Ready-Mix Screed or Site-Mixed Screed - the better option?

With screed failure becoming a widespread issue in the UK, contractors and builders are more cautious than ever when it comes to choosing their screed. Is ready-mixed screed – the screed batched and mixed in the factory and delivered to site – the safer option, or is it safer to rely on the expertise of a skilled screeder and allow the screed to be mixed as required, on site? The Screed Scientist examines.

Ready-mix Screeds

The Advantages:

  • Convenience: Ready mix screed can be a convenient option as the screed is batched and mixed in the factory following stringent quality procedures, and delivered to site on a tipper truck.
  • Quality Control: The screed mix is produced in compliance with European Standards BS EN13813, and subjected to a string of quality checks before it leaves the factory gate.

The Disadvantages:

  • Price: Ready-mix screeds are typically more expensive than site-mixed screeds.
  • Lack of flexibility: Ready-mix screeds come with retardants to prevent the screed mix from setting or hardening for a fixed number of hours. But any unexpected delays longer than that – en route or at the site – can render entire batches of screed unusable.

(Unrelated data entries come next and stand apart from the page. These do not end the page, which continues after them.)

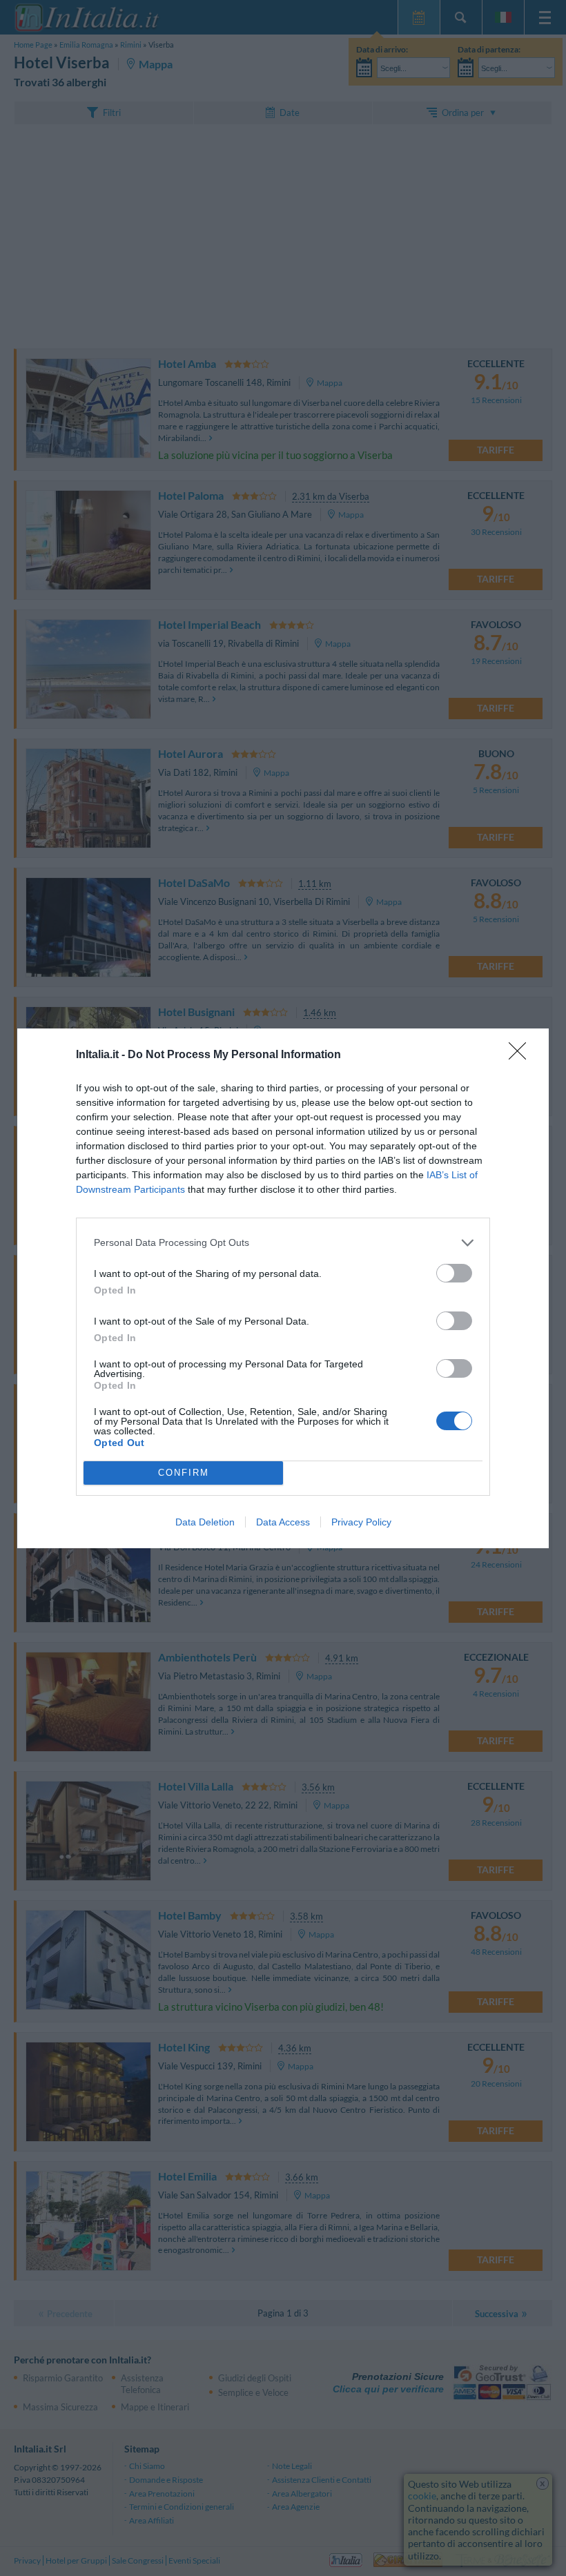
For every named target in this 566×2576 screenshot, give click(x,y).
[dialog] (283, 1288)
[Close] (522, 1055)
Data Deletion (205, 1522)
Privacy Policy (361, 1522)
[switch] (454, 1273)
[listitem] (283, 1243)
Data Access (283, 1522)
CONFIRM (183, 1472)
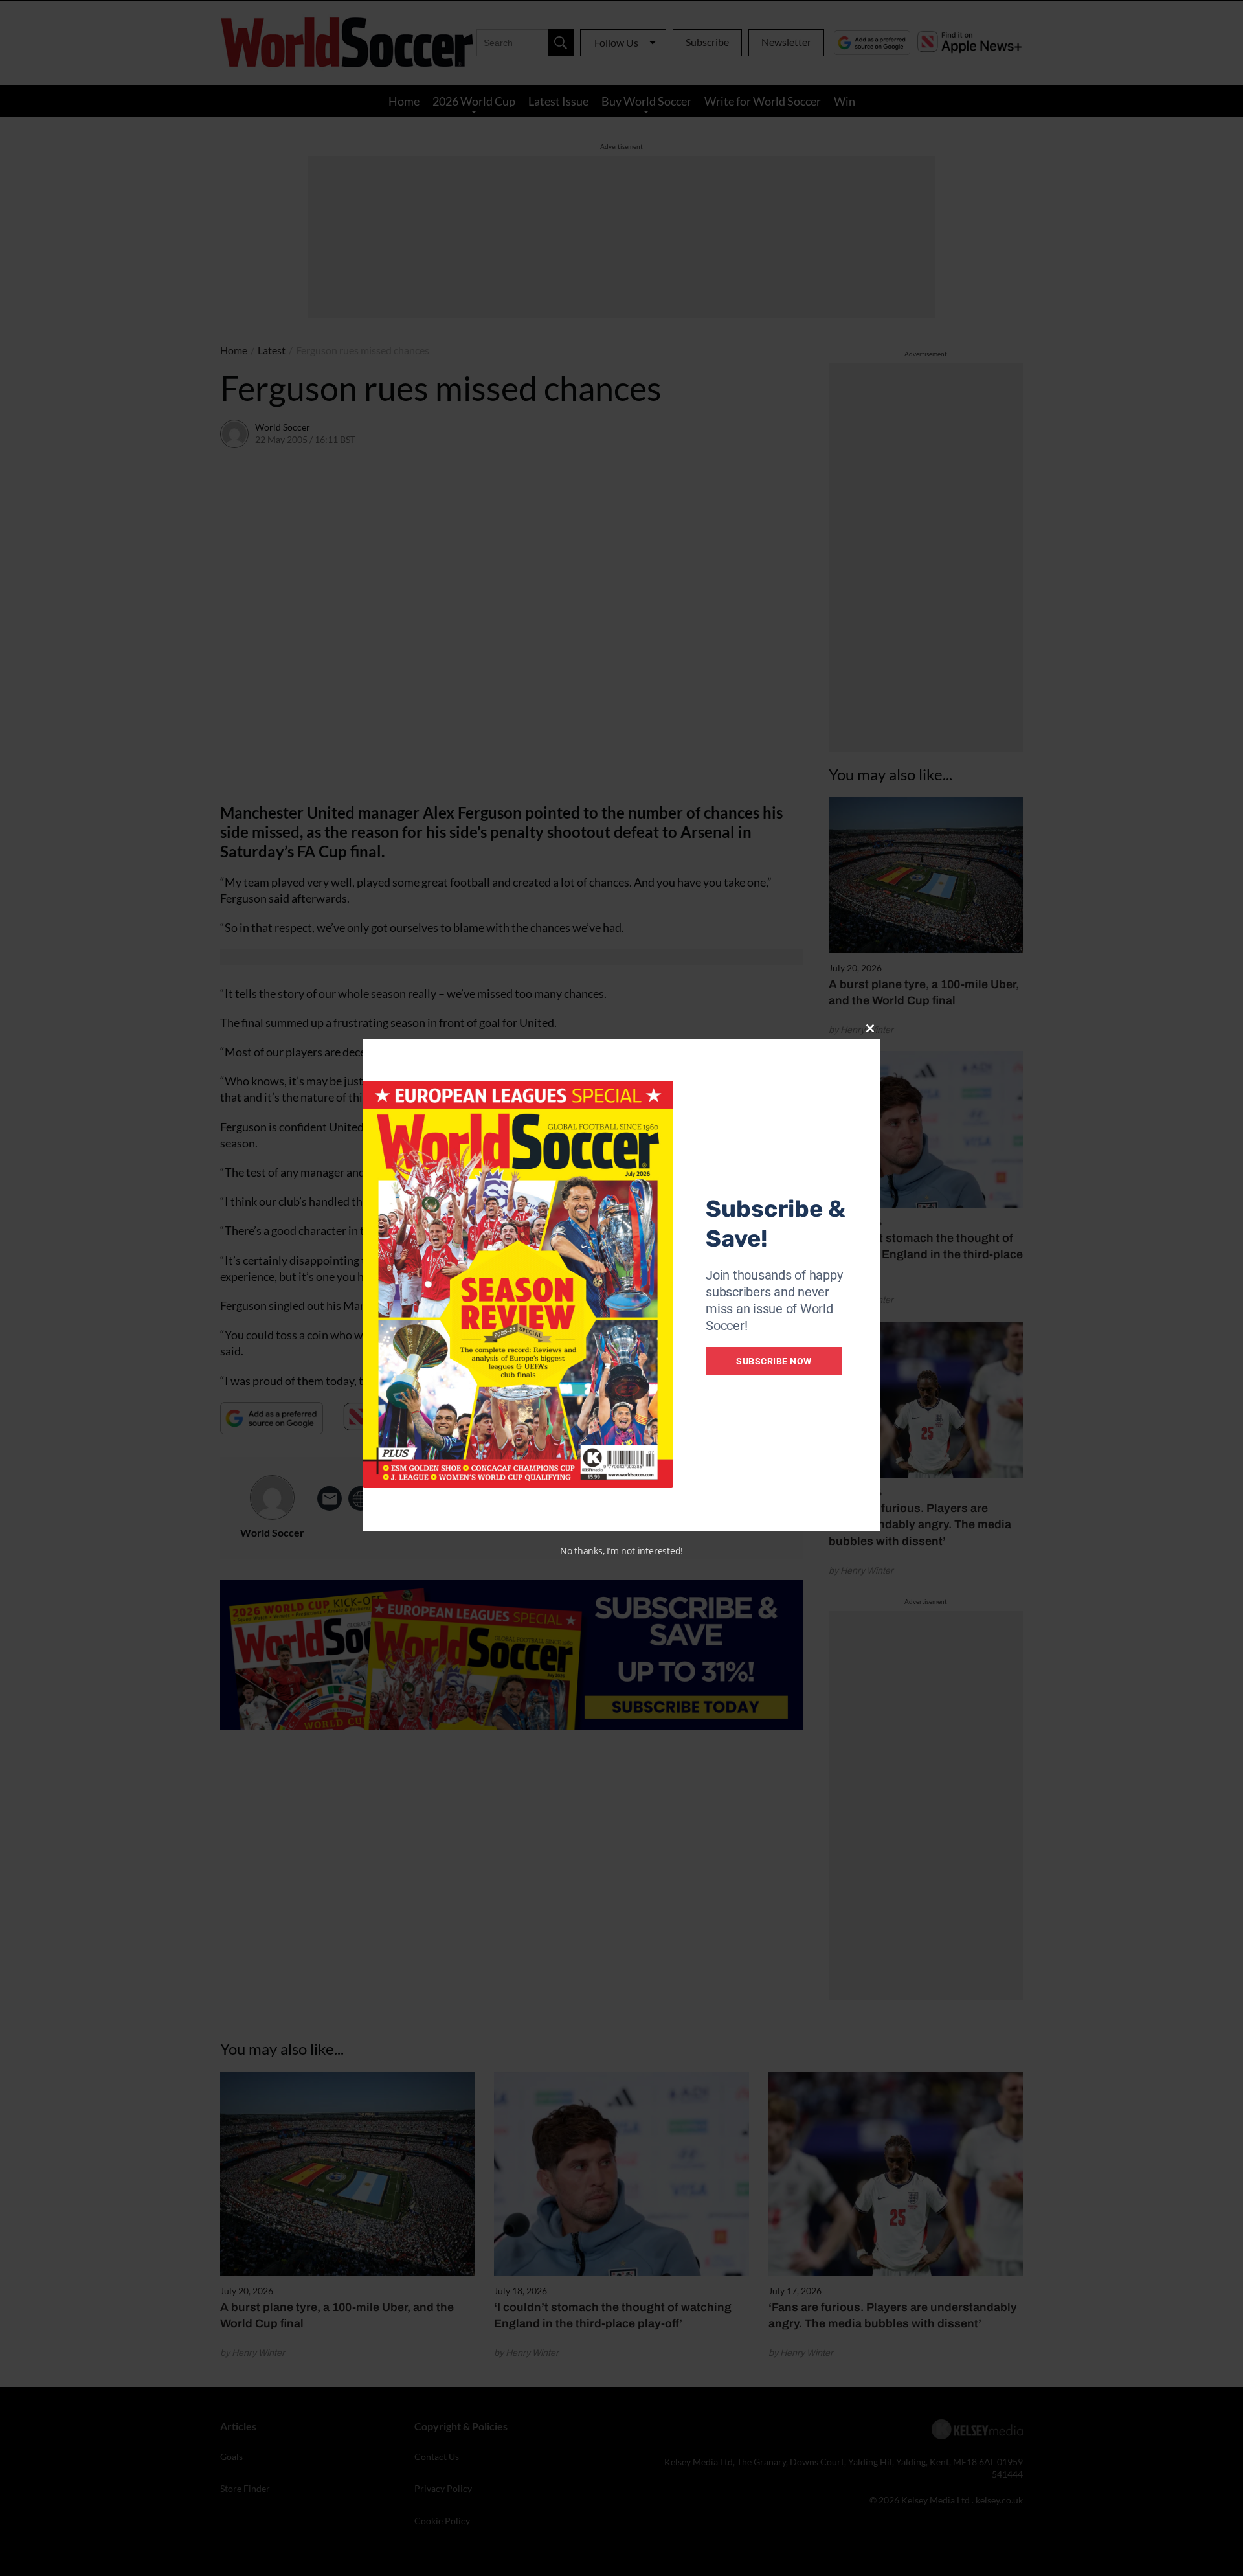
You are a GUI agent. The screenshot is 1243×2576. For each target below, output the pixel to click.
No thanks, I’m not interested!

Errors in initial assessment of screed depth or material quantities can be more difficult to resolve, as it would mean unexpected requirement of additional loads of screed. It can be difficult to procure additional batches of screed on short notice and get it delivered to site in time.

  • Wastage: Higher amount of wastage and landfill compared to site-mixed screeds.
  • Workmanship: Ready-mix screeds are not always laid by specialist screeders. Due to the premium cost and limited flexibility in accommodating plan changes, specialist screeders mostly prefer to use site-mixing over ready-mixed screeds. Ready-mixed screeds are usually installed by ready-mix plant operatives who do not often have the same high levels of training or specialist mixing machinery as specialist screeders. The involvement of the screeder in the design and planning phases are crucial to achieve the expected quality standards for the installed screed.

Site-Mixed Screeds

The Advantages:

  • Flexibility: Screeds are mixed directly at the site, as per requirement.  This allows more room to accommodate plan changes, without causing significant changes in budget. It also allows the use of screed accelerators and additives as required. Mixing the screed on site as per requirementminimizes wastage and landfill, and also helps to cut down the carbon footprint.
  • Pricing: The pricing is more competitive compare to ready-mixed screeds, as it does not include the premium for mixing at the factory and delivering to site. As site mixing allows more flexibility to accommodate plan changes, the control over unexpected expenses is higher.
  • Skilled workmanship: Site mixing is mostly preferred over ready-mixed screeds by specialist contractors due to higher flexibility and better control over expenses. Using force action mixers or screed pumps can help to produce the same quality screed mix as that produced in a factory, provided stringent quality control measures are followed at the site.

The Disadvantages:

Quality assessment of the screed mix: The current European Standards do not cover all site-mixed screeds, as the accuracy in batching and mixing and can vary for site-mixed screeds, depending on the skill and expertise of the screeder.

Controlling the quality of the screed: Quality management is totally reliant on the screeder or screeding contractor.

The Screed Scientist Verdict:

Both ready-mix and site-mixed screeds have their own host of positives and negatives. Ready-mixed screeds are priced at a premium. But they can provide value if the screeding is carried out by professional, skilled screeders who are involved in the planning process right from the design stage.

For site mixed screeds, the major advantages are lesser costs, greater flexibility and minimal wastage. But the quality relies mostly on the expertise of the screeding contractor, as the chances of manual error are higher for site mixed screed. However, if the screed mixing is undertaken by skilled screeders, it is possible to produce the same quality screed-mix on site, as ready-mix – but with the added advantages of cheaper costs, lesser wastage and better expertise in the installation of the screed.

Whichever the choice, the crucial factor in determining the final success of the screed is – choosing the right hands for the job!